Too bad that was over 25 years ago. All I got for my effort was a mediocre education and a certificate. If I went to high school in some areas today I would have been nearly $400 richer by the end of twelfth grade. That's because they are now paying $25 a quarter for perfect attendance. It's not the parents paying to learn by the way. It's the school paying to keep the children in school. Here's how one principal in Chelsea, MA looked at this,
"I was at first taken a little aback by the idea: we're going to pay kids to come to school?" said the principal, Morton Orlov II. "But then I thought perfect attendance is not such a bad behavior to reward. We are sort of putting our money where our mouth is."
Excuse me, Mr. Principal, it's not your money you're spending. If you want to put your money where your mouth is then open up your wallet not mine. This "pay to learn" policy is becoming more common all around the country.

Across the country, schools have begun to offer cars, iPods - even a month's rent. Some of the prizes are paid for by local businesses or donors; others come out of school budgets. At Oldham County High School in Buckner, Ky., Krystal Brooks, 19, won a canary yellow Ford Mustang. In Temecula, Calif., the school district prizes can include iPods, DVD players and a trip to Disneyland.
Some incentives appear to reward the parents not the children for good attendance. In Chicago, some of the schools are helping to pay the mortgage or buy groceries. The district has an incentive, they receive $18 million more in state money for every 1 percent increase in attendance.

It's bad enough that we have compulsory attenance laws, now we have to pay a bribe keep the children inside the building. One administrator quoted in the article said,
"Some people could look at it like we're trying to bribe the kids to come to school," he said, "but if it takes that to instill a lifelong value in them, then it's worth it."
And just what is that value that is so important that you have to pay them to learn it? How valuable can it really be? Ask yourself, if we haven't taught a child by high school the value of learning how well have the schools done in truly educating our nation's children?

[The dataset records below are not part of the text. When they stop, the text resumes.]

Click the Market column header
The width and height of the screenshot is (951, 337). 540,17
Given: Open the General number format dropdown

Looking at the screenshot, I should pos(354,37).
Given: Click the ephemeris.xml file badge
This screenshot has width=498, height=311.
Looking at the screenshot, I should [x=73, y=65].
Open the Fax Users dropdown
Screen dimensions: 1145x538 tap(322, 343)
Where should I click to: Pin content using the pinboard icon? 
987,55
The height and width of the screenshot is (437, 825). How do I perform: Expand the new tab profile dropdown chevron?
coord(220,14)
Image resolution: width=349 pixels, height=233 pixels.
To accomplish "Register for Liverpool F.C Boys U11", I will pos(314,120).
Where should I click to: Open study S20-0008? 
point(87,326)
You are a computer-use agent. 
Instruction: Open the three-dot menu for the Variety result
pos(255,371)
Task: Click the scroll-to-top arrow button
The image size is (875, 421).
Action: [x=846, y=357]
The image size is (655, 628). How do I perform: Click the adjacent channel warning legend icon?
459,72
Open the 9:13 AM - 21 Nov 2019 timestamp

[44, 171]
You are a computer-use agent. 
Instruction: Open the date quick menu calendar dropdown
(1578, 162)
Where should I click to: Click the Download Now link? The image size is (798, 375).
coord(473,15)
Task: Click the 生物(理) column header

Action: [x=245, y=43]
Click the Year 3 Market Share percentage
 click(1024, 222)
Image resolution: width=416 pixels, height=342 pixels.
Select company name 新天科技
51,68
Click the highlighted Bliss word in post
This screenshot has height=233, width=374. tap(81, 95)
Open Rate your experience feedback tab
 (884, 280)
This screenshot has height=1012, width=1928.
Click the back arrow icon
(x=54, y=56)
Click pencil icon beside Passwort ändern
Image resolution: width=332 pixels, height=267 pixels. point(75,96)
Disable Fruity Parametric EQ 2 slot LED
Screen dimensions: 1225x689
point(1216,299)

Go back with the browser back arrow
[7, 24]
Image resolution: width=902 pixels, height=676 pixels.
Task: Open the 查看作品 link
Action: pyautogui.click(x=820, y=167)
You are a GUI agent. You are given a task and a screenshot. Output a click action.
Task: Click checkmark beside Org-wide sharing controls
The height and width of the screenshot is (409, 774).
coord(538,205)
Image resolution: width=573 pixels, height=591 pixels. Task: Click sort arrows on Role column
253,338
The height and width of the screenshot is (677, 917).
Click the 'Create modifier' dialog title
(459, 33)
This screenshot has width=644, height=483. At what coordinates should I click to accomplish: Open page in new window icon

And the most ridiculous comment on the subject has to be from David W. Kirkpatrick, a Senior Education Fellow at the U.S. Freedom Foundation (via EducationNews.Org). In response to the notion that this is nothing but a bribe, he said,
[H]ow many adults work for someone for nothing because working is something they need to do anyway. Do they consider their paycheck to be nothing but a bribe, or is it regarded as pay for performance?
Since when did our children become employees of the state needing to be compensated for performance? Sigh. (And people send ME emails saying I just don't get it!) Maybe we would should take this a step further and encourage the students to unionize. After all most are "working" for well below the minimum wage!